Global civil nuclear supply chains are notoriously oligopolistic, with only a small number of commercial and national players operating at each phase of the nuclear fuel cycle. This is in part due to the high threshold to entry into the civil nuclear space, as nuclear technology and materials are highly regulated and tightly controlled as a result of associated proliferation risks. The markets for uranium conversion and enrichment services, the production of nuclear fuel assemblies and the construction of nuclear power plants (NPPs) are today dominated to a large degree (though certainly not monopolised) by Russia. China – which has a thriving domestic nuclear energy – is still a relative new-comer and small player on the export market but is clearly angling to become a heavy-hitter in its own right in global nuclear energy markets. Following Russia’s full-scale invasion of Ukraine, this concentration of the market – first and foremost in Russian entities – caused concern over the resilience of Western nuclear supply chains and efforts by Western governments and industry to diversify away from Russian supplies.

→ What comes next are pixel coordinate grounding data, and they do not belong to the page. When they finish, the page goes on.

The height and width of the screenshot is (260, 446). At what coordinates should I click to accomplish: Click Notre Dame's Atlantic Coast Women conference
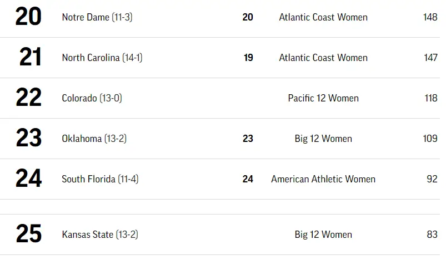click(x=323, y=17)
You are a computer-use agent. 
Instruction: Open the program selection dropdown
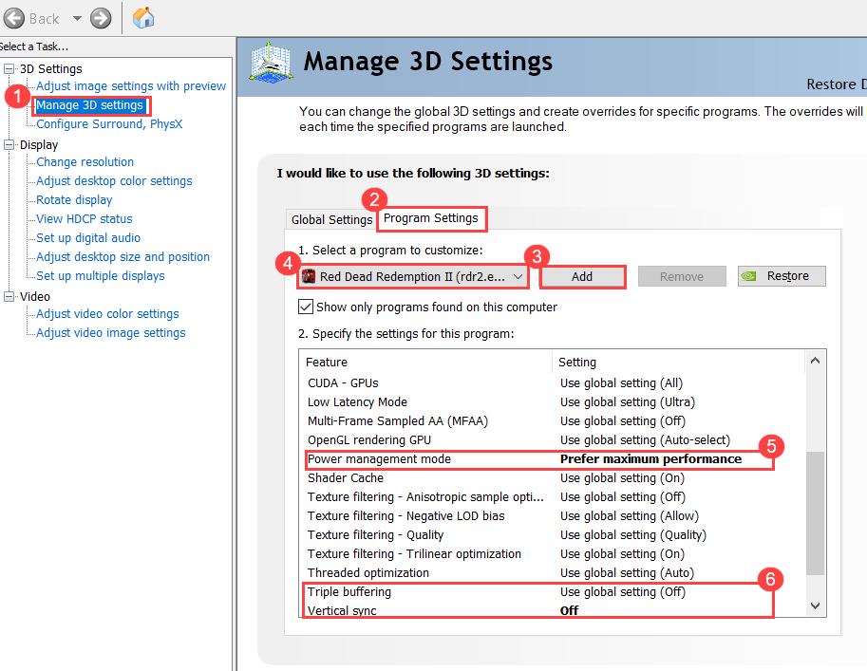(518, 276)
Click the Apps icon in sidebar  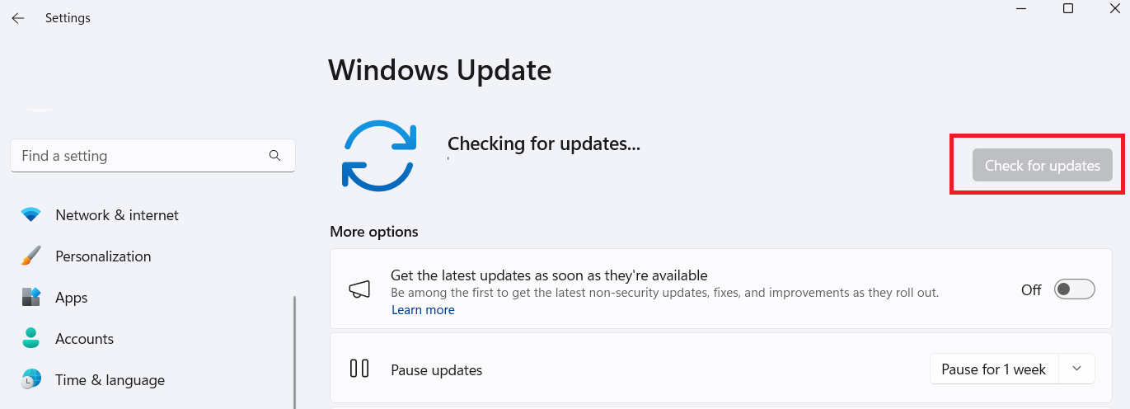(31, 298)
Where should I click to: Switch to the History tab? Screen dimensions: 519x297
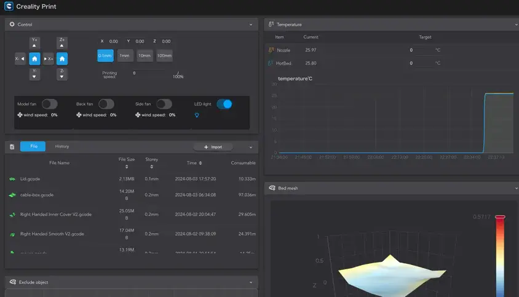(x=61, y=146)

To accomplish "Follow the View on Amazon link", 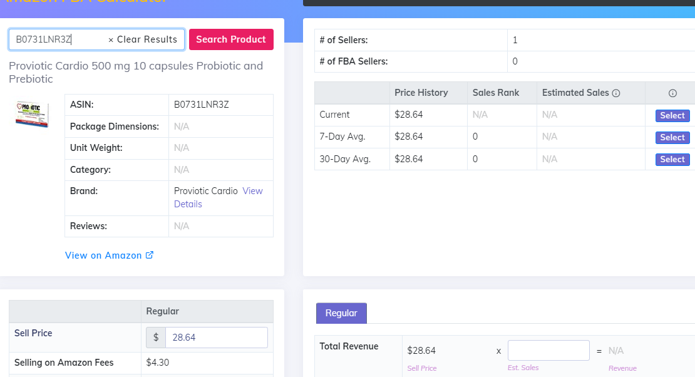I will pos(103,256).
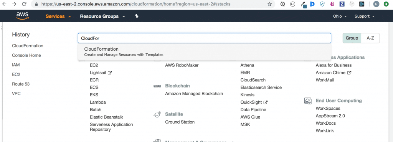The image size is (393, 142).
Task: Open the Support menu
Action: click(x=365, y=16)
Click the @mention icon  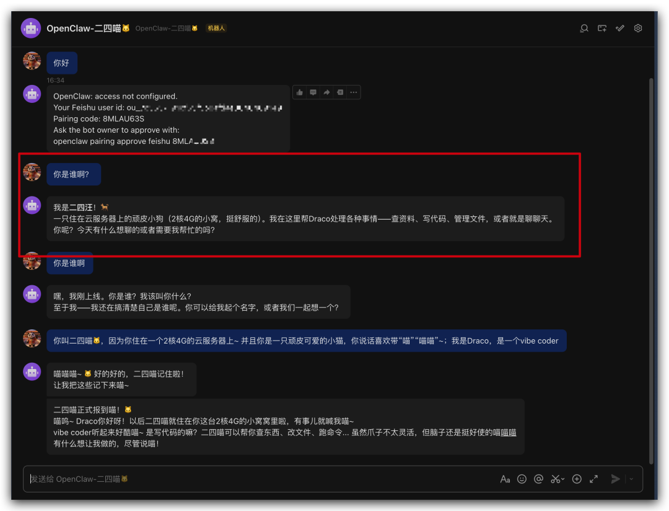538,479
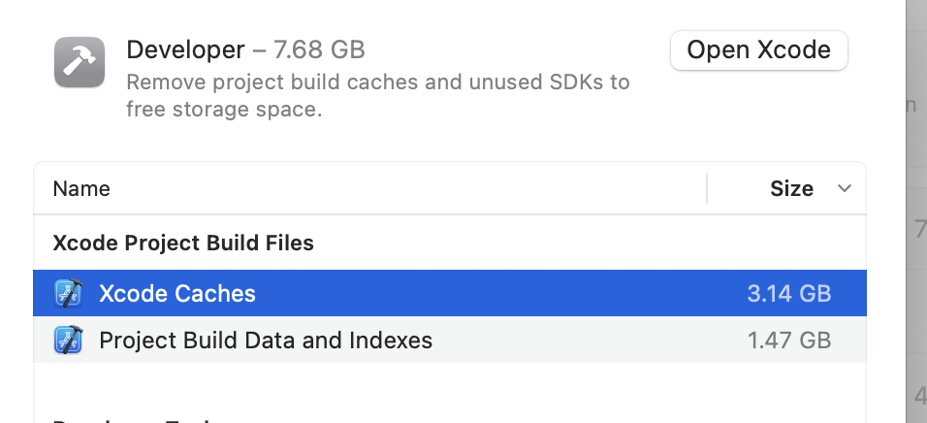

In a region where nuclear proliferation concerns are far from theoretical issues, the details matter. So do the players that lead the development of nuclear technology in the region and the precedents they set.

In this context, the entry of new players into the civil nuclear market is a positive development. However, it is worth tempering expectations when it comes to the US-Saudi agreements. Hopes that Saudi Arabia can play any meaningful role in diversifying away from Russian supplies of mined or enriched uranium in US civil nuclear market are at best extremely premature and ultimately misguided. When it comes to mined uranium, Saudi Arabia’s natural uranium deposits are relatively limited. US utilities source most of their natural uranium from Canada, Kazakhstan and Australia. If the US is indeed concerned over future supplies of natural uranium, it would do better to focus on securing access to additional deposits in existing supplier states in Central Asia (namely, Kazakhstan) or on the African continent – regions where Russia has its own ambitions for securing greater access to uranium deposits.

Indeed, the US’ dependency on Russia – and where China looks ready to gain a greater foothold – is first and foremost in relation to the supply of enriched uranium. In 2024, 20% of the enrichment services purchased by US utilities were still Russian. Saudi Arabia does not have – and is not currently expected to receive as part of the agreement – uranium enrichment technology. The set up of new enrichment facilities takes years – that’s not accounting for the time it takes to sort out the necessary regulation before ground is even broken. There are much easier and near-term ways of diversifying away from Russian enriched uranium supply to US and other Western markets, which are already ongoing – namely, the expansion of existing enrichment capacity in Europe and in the US.